Firstly, there must clearly be a binding contract, and the insurer must be legally bound to compensate the other party. A right to be considered for a benefit that is truly only discretionary is not enough. In a famous case, the plaintiff was a company whose members were practicing doctors and dentists. Its business consisted primarily of conducting legal proceedings on behalf of members and indemnifying them against claims made against them in respect of damages and costs.

However, under its constitution, the members of the company had no right to such benefits, merely the right to request that they be given assistance or an indemnity. It was held that the company was not carrying on insurance business. The contracts between the company and its members were not contracts of insurance because to be taken as a contract of insurance it must provide for the right of the insured to money or money’s worth on the happening of the uncertain event. The right to request assistance was not such a right.

Secondly, the uncertainty is a necessary feature of insurance transaction, as we have already seen, in most cases as to whether or not the event insured against will occur.

Thirdly, the other party, the insured, must have an insurable interest in the liability,  that is subject to the insurance contract..  property or life or otherwise …

Fourthly, it seems essential that the event insured against be outside the control of the party assuming the risk.

The potential problem can be illustrated by considering the case of manufacturer who contractually guarantees his products to his consumer. The example may be taken of a washing machine manufacturer who undertakes to repair any fault arising from defective manufacture within a year of purchase. The manufacturer had clearly undertaken to provide a service in money’s worth in assuming the risk of an uncertain event in which the consumer clearly has an interest. Yet surly he has not entered a contract of insurance, as most people would understand it. In the example, all that the manufacturer has done is to guarantee to put things right as he has put wrong in the first place, that is defects in manufacture.

Therefore, this kind of warranty or guarantee is not a contract of insurance. The same would be true if a manufacturer did more than simply guarantee his products against manufacturing defects, as an  example, if he undertook to replace them if they were damaged from specified causes.
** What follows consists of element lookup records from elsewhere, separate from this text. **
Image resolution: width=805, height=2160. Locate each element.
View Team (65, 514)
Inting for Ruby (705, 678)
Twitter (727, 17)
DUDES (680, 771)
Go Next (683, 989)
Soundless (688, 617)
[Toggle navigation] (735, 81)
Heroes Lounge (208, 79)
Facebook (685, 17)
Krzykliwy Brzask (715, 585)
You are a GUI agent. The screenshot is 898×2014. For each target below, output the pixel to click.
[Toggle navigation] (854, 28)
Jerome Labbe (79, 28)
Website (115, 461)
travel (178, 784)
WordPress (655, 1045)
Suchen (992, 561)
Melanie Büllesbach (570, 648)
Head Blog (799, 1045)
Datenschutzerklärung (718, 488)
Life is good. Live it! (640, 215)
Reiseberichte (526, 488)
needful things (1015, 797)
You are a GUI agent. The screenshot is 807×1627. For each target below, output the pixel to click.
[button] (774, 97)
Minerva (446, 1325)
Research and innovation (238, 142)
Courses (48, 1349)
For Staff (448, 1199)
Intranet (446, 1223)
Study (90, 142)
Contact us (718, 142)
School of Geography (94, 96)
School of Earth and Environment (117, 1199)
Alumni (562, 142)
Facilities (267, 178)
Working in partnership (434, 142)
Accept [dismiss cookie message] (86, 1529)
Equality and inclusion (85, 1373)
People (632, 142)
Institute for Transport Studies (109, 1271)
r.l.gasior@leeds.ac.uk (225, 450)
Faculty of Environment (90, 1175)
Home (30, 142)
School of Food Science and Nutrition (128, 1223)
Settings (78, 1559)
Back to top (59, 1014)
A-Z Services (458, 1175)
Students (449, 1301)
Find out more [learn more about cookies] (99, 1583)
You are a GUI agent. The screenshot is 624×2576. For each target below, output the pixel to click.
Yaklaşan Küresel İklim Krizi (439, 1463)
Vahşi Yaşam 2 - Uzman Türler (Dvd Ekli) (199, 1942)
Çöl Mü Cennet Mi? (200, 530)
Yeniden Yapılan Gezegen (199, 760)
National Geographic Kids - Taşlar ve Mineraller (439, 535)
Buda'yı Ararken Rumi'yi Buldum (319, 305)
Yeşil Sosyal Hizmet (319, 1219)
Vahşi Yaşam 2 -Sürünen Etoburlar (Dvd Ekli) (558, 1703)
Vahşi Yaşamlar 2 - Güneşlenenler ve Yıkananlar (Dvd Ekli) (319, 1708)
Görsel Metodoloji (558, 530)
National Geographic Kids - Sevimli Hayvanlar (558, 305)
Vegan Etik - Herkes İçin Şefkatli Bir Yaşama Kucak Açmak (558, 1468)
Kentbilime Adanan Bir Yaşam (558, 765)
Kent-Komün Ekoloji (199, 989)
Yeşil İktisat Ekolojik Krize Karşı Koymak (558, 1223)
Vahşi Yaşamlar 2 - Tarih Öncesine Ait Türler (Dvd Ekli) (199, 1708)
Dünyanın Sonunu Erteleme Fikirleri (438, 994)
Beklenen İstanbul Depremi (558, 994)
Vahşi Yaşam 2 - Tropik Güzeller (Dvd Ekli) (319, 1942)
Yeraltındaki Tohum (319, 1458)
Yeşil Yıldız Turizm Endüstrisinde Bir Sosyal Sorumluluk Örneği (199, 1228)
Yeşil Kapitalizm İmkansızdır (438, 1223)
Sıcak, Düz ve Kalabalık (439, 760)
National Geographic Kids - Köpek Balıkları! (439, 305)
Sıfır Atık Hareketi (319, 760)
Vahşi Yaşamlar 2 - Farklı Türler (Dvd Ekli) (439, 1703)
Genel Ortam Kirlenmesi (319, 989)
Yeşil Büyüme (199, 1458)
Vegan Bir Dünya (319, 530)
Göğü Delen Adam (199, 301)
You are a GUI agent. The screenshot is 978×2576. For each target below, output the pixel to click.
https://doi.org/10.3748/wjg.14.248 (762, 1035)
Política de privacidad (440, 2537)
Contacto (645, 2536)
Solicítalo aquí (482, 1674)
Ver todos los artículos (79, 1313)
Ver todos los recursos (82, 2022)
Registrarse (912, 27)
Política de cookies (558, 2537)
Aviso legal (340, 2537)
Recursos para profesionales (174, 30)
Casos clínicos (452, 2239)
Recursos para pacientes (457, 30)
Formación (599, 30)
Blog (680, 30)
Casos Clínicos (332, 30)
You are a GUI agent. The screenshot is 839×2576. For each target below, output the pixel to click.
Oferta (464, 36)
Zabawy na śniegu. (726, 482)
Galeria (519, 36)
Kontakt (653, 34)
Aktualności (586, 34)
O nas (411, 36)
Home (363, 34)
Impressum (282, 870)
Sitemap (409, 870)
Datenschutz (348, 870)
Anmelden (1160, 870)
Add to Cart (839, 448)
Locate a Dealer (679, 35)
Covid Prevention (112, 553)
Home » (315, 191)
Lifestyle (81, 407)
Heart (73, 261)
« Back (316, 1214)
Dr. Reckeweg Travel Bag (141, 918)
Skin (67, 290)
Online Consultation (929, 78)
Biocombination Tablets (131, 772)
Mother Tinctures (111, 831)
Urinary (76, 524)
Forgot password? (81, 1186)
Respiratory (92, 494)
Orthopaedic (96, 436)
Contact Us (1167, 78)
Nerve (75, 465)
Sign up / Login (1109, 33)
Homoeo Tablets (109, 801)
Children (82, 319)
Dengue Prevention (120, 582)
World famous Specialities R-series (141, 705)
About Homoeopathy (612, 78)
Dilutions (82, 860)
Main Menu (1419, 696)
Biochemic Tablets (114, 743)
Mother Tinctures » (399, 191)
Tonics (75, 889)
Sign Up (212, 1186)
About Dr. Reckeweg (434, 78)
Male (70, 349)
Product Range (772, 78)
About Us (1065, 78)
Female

Fifthly, it is necessary for the insurer to undertake to pay money , or money worth, on the occurrence of the uncertain effect. In this respect, money worth could include a right to valuable services, a right to advice, a right to have an item of property repaired or replaced.

The above definition, however, may not be sufficiently comprehensive to cover the issue completely . Others, indicate and adopt a wider view based on the fact that there can be no insurance business carried on in the absence of a clearly stipulated premium and a policy.

It may indeed be arguable that there should be no great concern to find a formal definition of insurance for regulation purposes. It could be enough to say that any transaction that looks like insurance by displaying the necessary characteristics of assumption and distribution of risk, and which is transacted on a reasonable scale, should be the subject of regulation as insurance transaction by the competent authorities.

To conclude, as briefly shown above, it is always very difficult to tailor-made a water-tight definition for many business transactions. The difficulty we normally find in defining insurance transactions is also available when we seek to define banking activities. However, we feel that it would be of great advantage, for any business, to give the regulators a wide discretion to define the business under their jurisdiction.